LONDON/ABU DHABI: Iraq’s trade minister said Tuesday the country does not import wheat from neighboring Syria as the produce was not high enough quality, describing sales efforts by Damascus as a political move to “make some problems” for Baghdad.
Earlier Tuesday, a source with Syria’s state cereal body, the General Establishment for Processing and Trade (Hoboob), said it had sold 200,000 tons of wheat to neighboring Iraq in a tender.
War and drought have cut Syria’s wheat crop forecast to between 1 million and 1.7 million tons, agricultural experts and traders say. Before the conflict, Syria typically produced around 3.5 million tons a year.
Iraq’s Trade Minister Khairullah Hasan Babakir said Iraq required a gluten content of above 28 percent, which was higher than Syria’s wheat content. “We cannot receive from Syria,” he said on the sidelines of a grains conference in London.
“This is only a political issue: They want to make some problems for Iraq,” he told Reuters.
The Hoboob source could not be reached for further comment.
Syria launched a tender for a second time last month to sell wheat to Iraq from its eastern province of Hassakeh. It is selling Syrian wheat from its 2013 crop.

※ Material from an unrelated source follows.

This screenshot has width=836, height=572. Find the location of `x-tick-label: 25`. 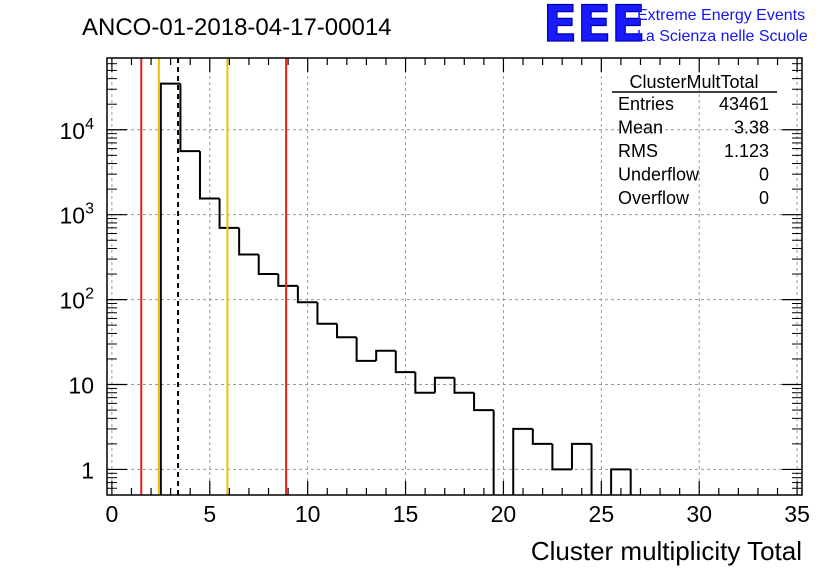

x-tick-label: 25 is located at coordinates (602, 514).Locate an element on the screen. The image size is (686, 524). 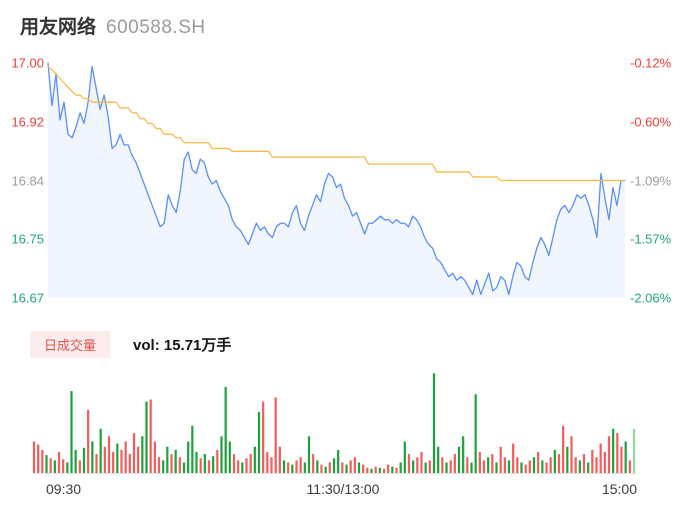
price-tick-label: 17.00 is located at coordinates (28, 63).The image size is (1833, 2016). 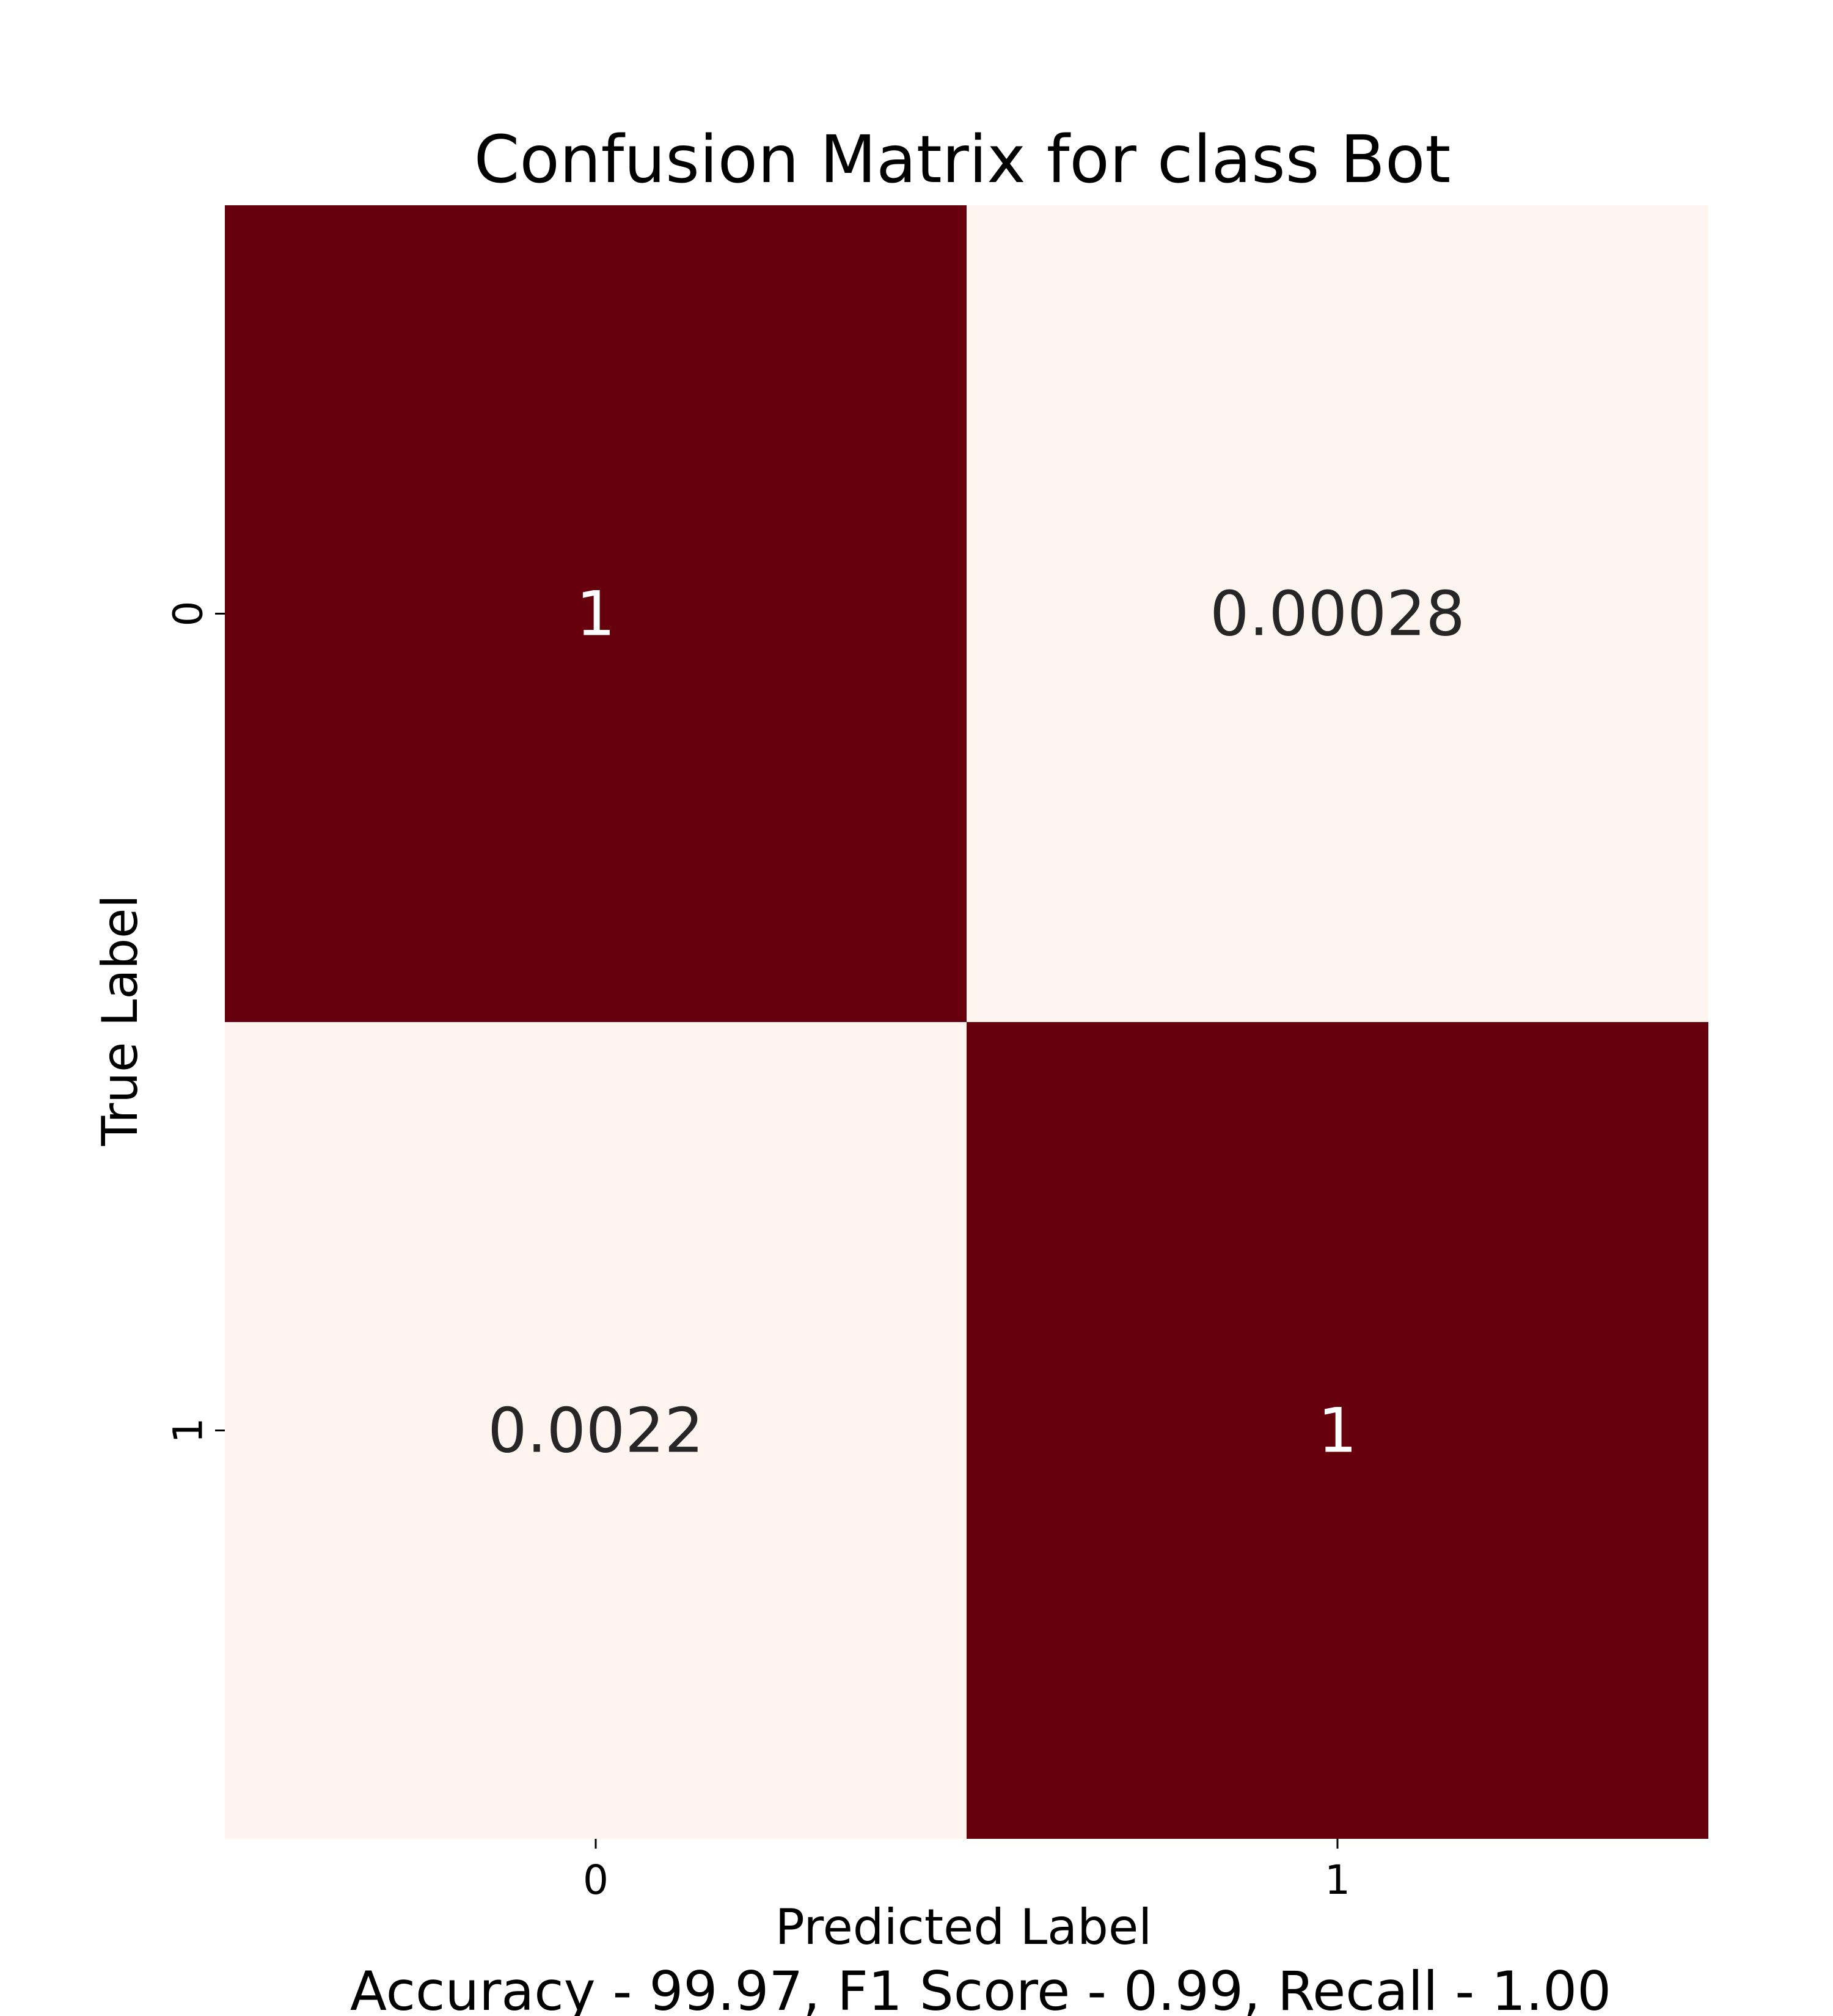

Babakir said it imported high quality wheat especially from Australia, Canada and the United States.
Babakir said that Iraq expected wheat production to rise to 4.2 million tons in 2014, reflecting government support for farmers, adding that it expected to export about 1 million tons.
“The quality of the Syrian grain is the same [as] Iraq,” Babakir said.
“We have 1 million metric tons for export so why am I receiving from Syria?”
“The quality which we need is not present in the neighboring countries,” Babakir added.
Traders have said it may be easier for Syria to sell its wheat from Hassakeh to Iraq rather than transport it back to Damascus.
The Hoboob source said the wheat was sold at 206 euros per ton, free on truck, adding that it had sold 100,000 tons of soft wheat and 100,000 of durum wheat.